At the end of 2004, the Tsunami devastated Aceh and killed more than 100,000 people. Since then, Indonesia has been struck by a series of natural disasters the latest being the earthquake in West Sumatera few months ago.
In this regards, I would like to quote an article in The Jakarta Globe about the opinion of the Minister of Information and Communication Tifatul Sembiring, as follows :
Indonesian Minister Draws Twitter Anger for Disaster Remarks
A government minister drew sharp criticism from earthquake victims Saturday and alienated some of his Twitter followers by blaming natural disasters in Indonesia on immorality.
Communication and Information Minister Tifatul Sembiring linked disasters to declining public morals when he addressed a prayer meeting in the city of Padang to mark Idhul Adha on Friday.
"Television broadcasts that destroy morals are plentiful in this country and therefore disasters will continue to occur," Antara quoted Sembiring as saying.
He also referred to Indonesian-made hard-core sex DVDs available in street markets as an example of growing public decadence and called for tougher laws against pornography.

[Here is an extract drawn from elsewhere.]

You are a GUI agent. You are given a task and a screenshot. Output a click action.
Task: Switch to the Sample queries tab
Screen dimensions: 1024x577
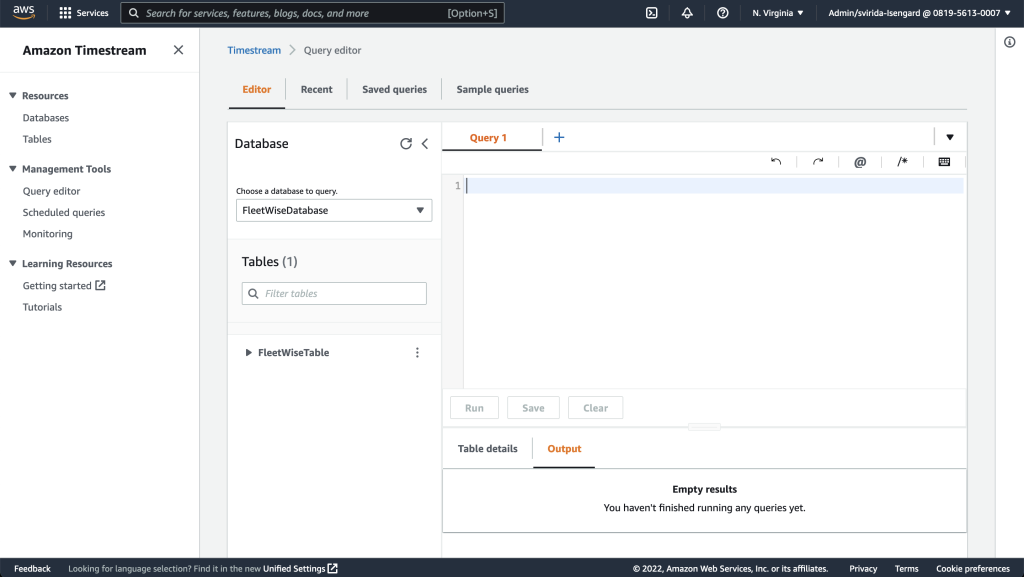(x=492, y=89)
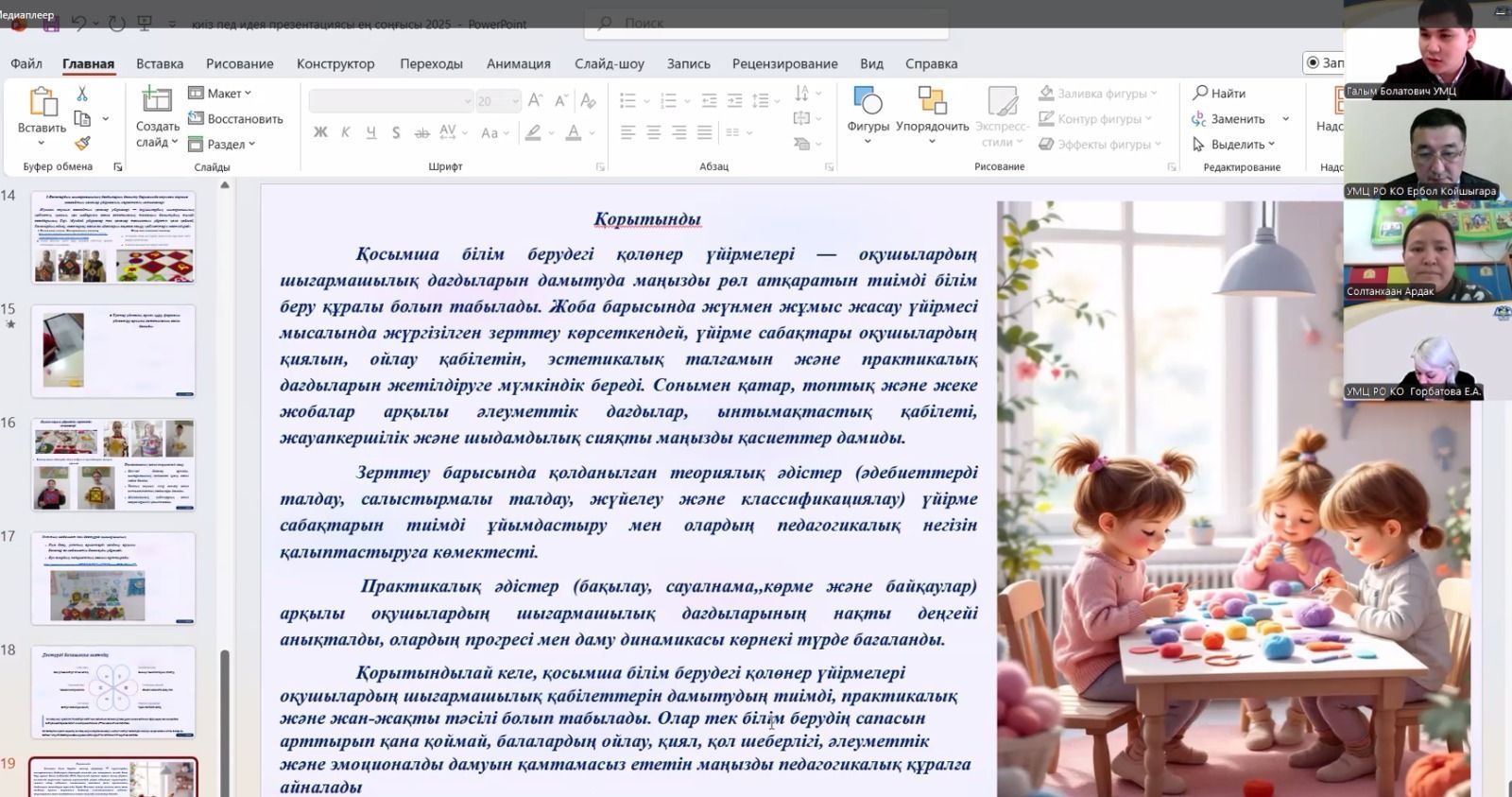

Indonesia straddles a series of fault lines that make the nation prone to volcanic and seismic activity. A giant quake off the country on Dec. 26, 2004, triggered the Indian Ocean tsunami that killed 230,000 people, half of them in Aceh.
A magnitude 7.6 temblor on Sept. 30 killed more than 1,000 on western Sumatra.
News of what Sembiring, a former leader of the Islamic-based Prosperous Justice Party, said provoked criticism Saturday from disaster victims.
Kikie Marzuki, a Muslim Aceh resident who lost 10 relatives in the tsunami, said victims were not to blame.
"I prefer to believe that natural disasters occur because of the destructive force of nature that cannot be avoided by humans," he said.
Sembiring's remarks also brought swift rebuke from some of his followers on the social interaction network Twitter.
One tweeter, who identified himself as Ari Margiono, told Sembiring his words inferred that residents of Aceh and Padang were more decadent than other Indonesians.
"Disasters provide a momentum for repentance," he told the Jakarta Globe earlier.
Not everyone disagreed with him, and his speech in Padang won the backing of the Indonesian Ullema Council.
"Based on the religious view, a disaster could be seen as a punishment for people's sins, and could also as a reminder to us of our mistakes," prominent council member Ma'ruf Amin said.